AM/FM Still The Favorite Car Entertainment

Car Entertainment System image
Despite the inroads made by various streaming services, AM/FM radio still has the hearts of more than 90% of drivers in America, according to research company IPSOS.

In fact, most drivers say that they still like the traditional buttons and controls on a car radio as opposed to the virtual controls on the car's electronic interface.

According to the study, AM/FM radio still dominates as the top listening platform, with 84% of consumers using it, followed by 64% using the CD player, Sirius/XM at 22%, Pandora at 18%, iHeartradio at 8%, HD Radio at 7% and Spotify at 7%.

What's more, drivers used their CD players 3 1/2 times more than digital radio services.

If you think that this looks like digital or internet streaming is not taking hold in the car, it may be a case of the data leading you to a faulty conclusion.

For one thing, the people most comfortable with digital technology and streaming music, those of driving age between 16 and 24, aren't as car-centric as the generations before them.

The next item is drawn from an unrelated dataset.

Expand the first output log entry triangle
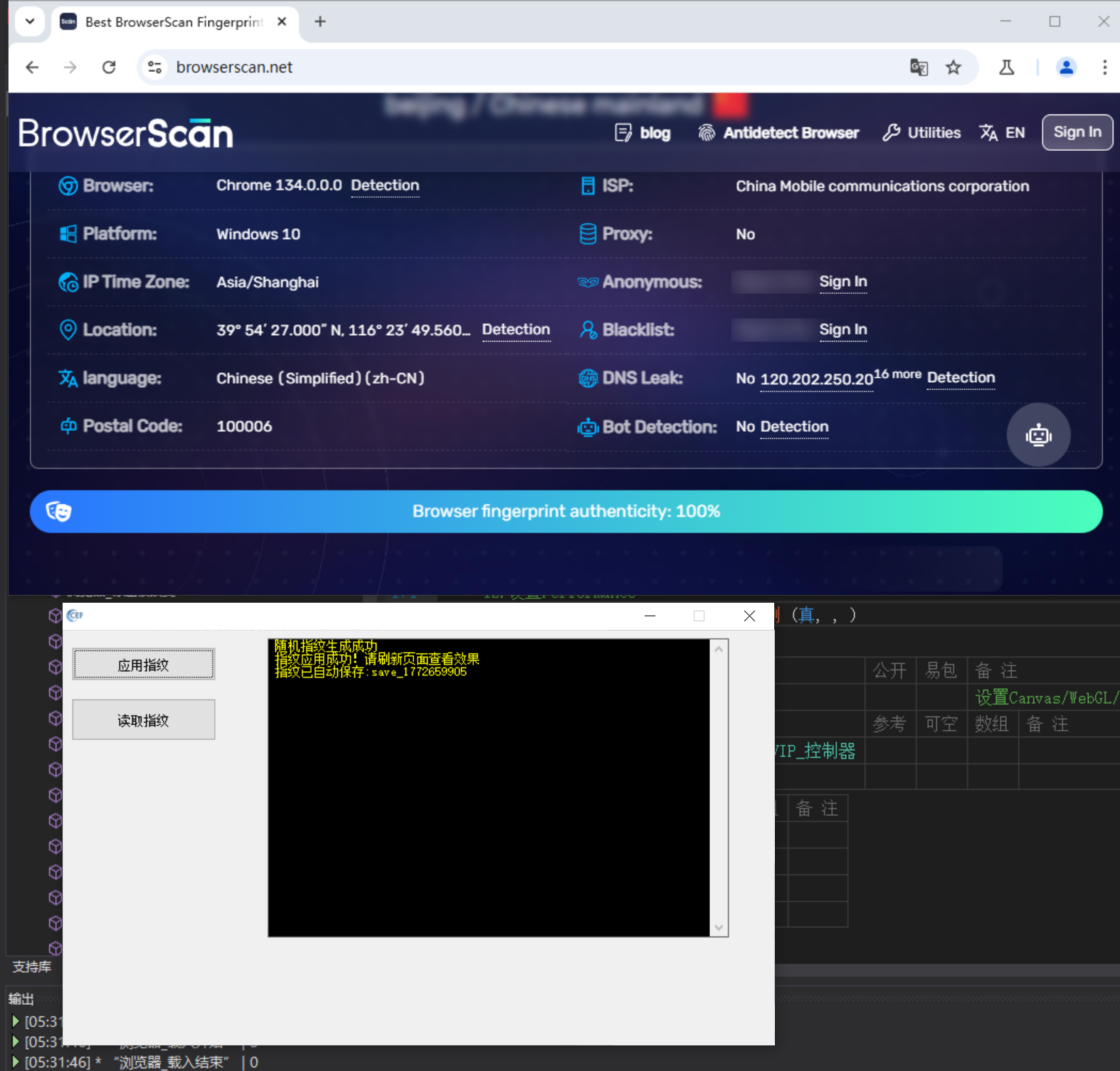(16, 1021)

Many don't see the need to have a license, let alone a own a car.

This will eventually change as they marry and start families, at which point we'll see a big boost in auto digital services.

Also, the fact that digital services aren't integrated into the vast majority of cars on the road yet has a bearing on the results as well.

I bet if this survey is revisited in 3 to 5 years the results will be dramatically different.